REQUIREMENTS
**1.** From the MolMeDB RDF page, print the passage starting at "Published: December 6, 2022" and ending at "defined by ontologies.".
**2.** According to the MolMeDB RDF page, what is used to identify the resources that RDF describes?

PAGE EXTRACT
MolMeDB RDF
WARNING - new RDF schema has been deployed and documentation is being updated at the monet.
Published: December 6, 2022
Version: 1.0
Author: Dominik Martinát
MolMeDB dataset is (not only) accessible in RDF format, enabling the use of Semantic Web capabilities, including SPARQL querying, database integration, use of graph algorithms etc. The semantic web can be seen as a web of data, extending the classical web (web of documents), where the data is represented via terms linked by properties, both defined by ontologies.
What is RDF
RDF (Resource Description Framework) is a set of specifications introducing language for representing information about resources. Resources can be anything from unique physically existing objects to abstract concepts. To know which resource is described, we need to identify it first, and for this purpose are used Internationalized Resource Identifiers (IRI). A common subset of IRIs is URLs identifying web resources.

EXTRACTED DATA
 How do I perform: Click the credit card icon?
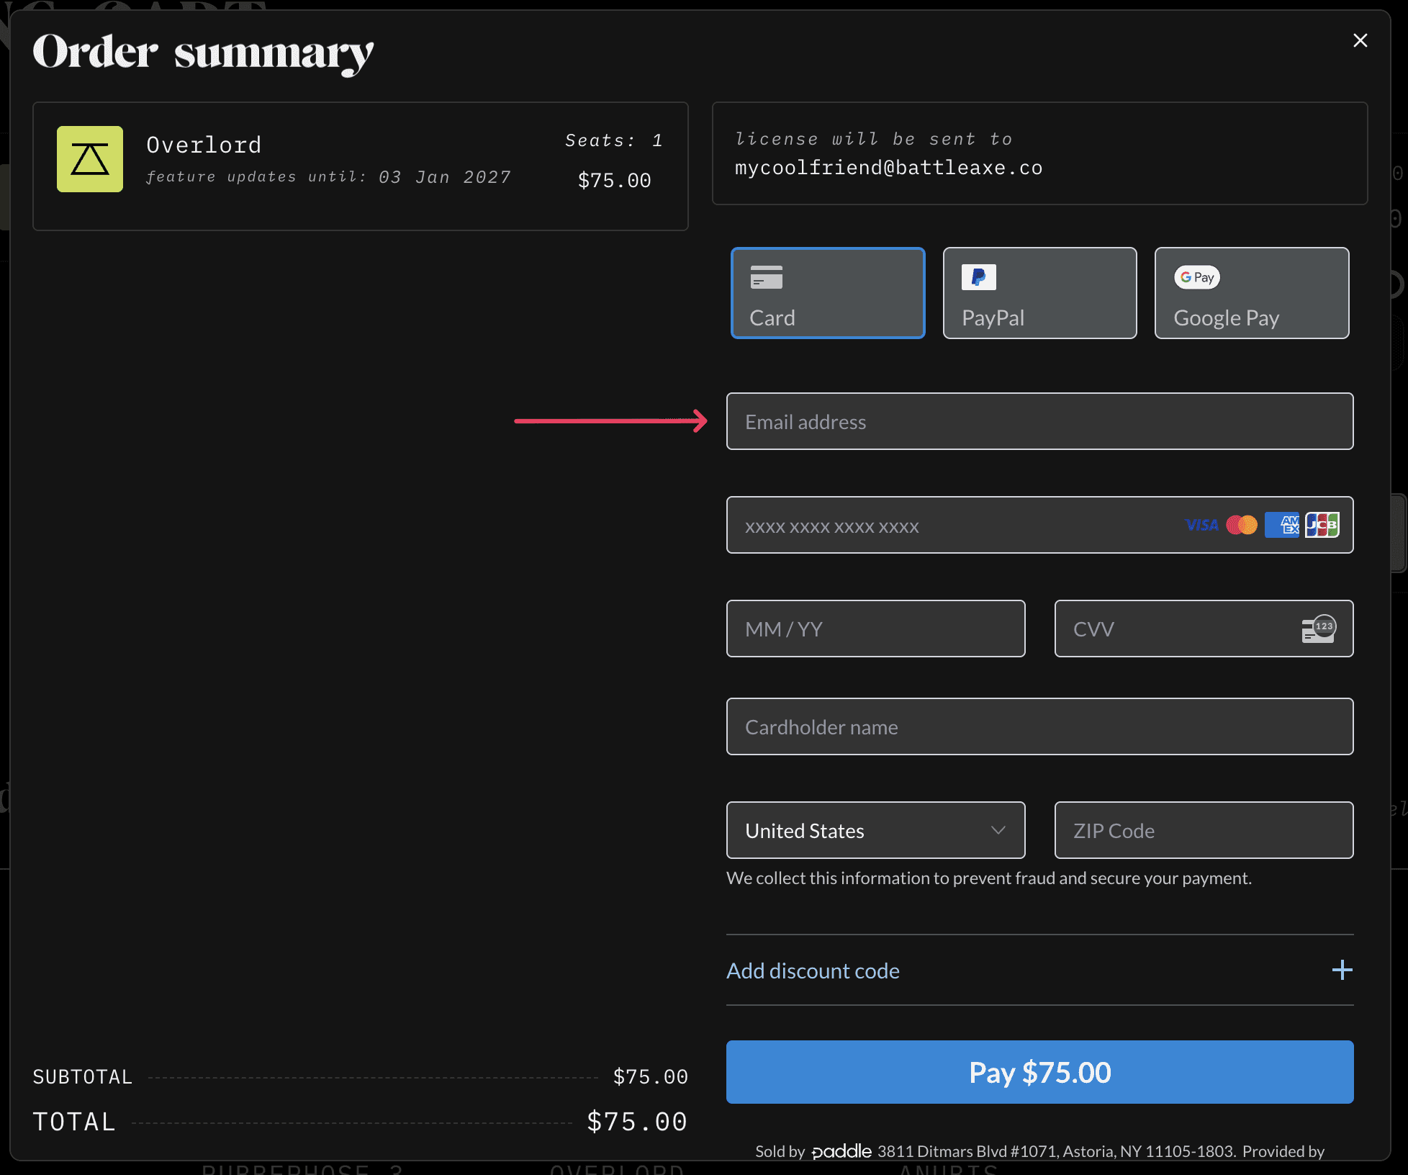click(766, 277)
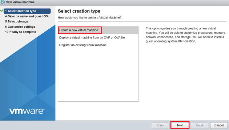Click the VMware logo in the sidebar
Screen dimensions: 229x130
tap(27, 111)
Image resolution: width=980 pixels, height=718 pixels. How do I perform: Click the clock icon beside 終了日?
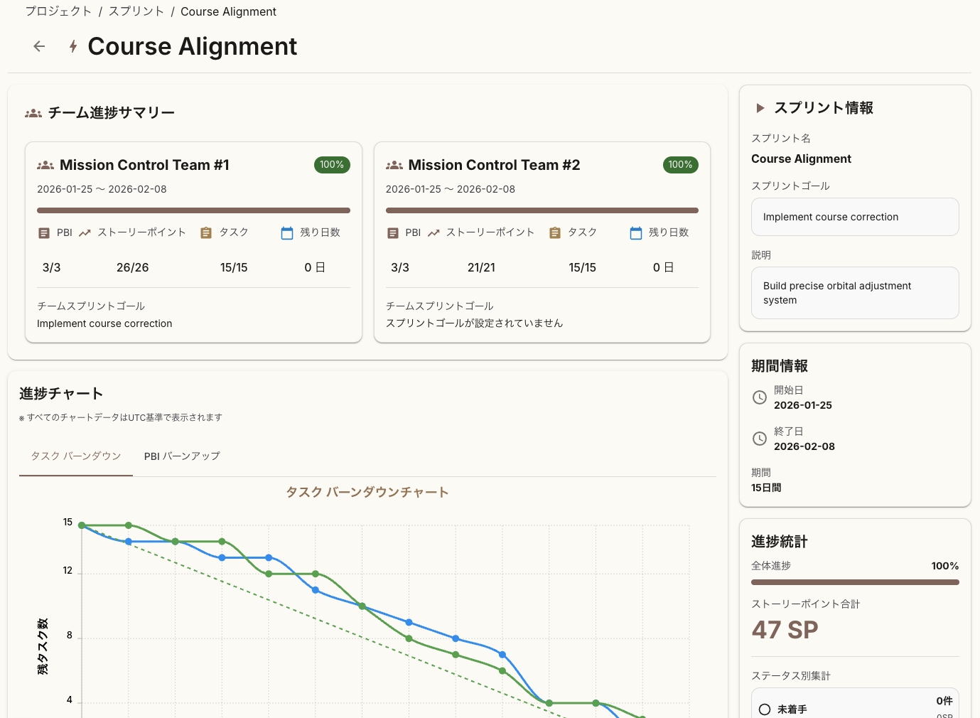[760, 439]
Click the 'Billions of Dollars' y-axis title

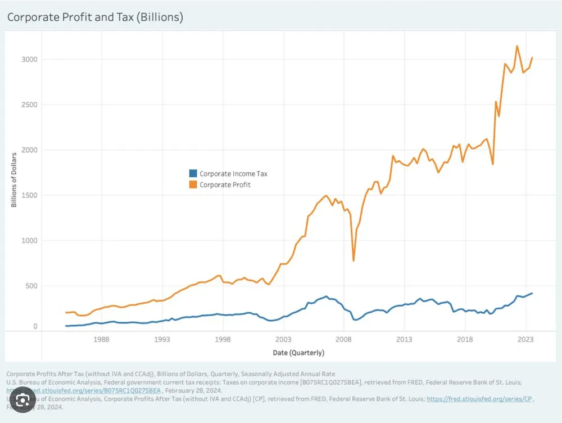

TASK-BY-TASK ANSWERS
**1.**
Published: December 6, 2022
Version: 1.0
Author: Dominik Martinát
MolMeDB dataset is (not only) accessible in RDF format, enabling the use of Semantic Web capabilities, including SPARQL querying, database integration, use of graph algorithms etc. The semantic web can be seen as a web of data, extending the classical web (web of documents), where the data is represented via terms linked by properties, both defined by ontologies.

**2.** Internationalized Resource Identifiers (IRI).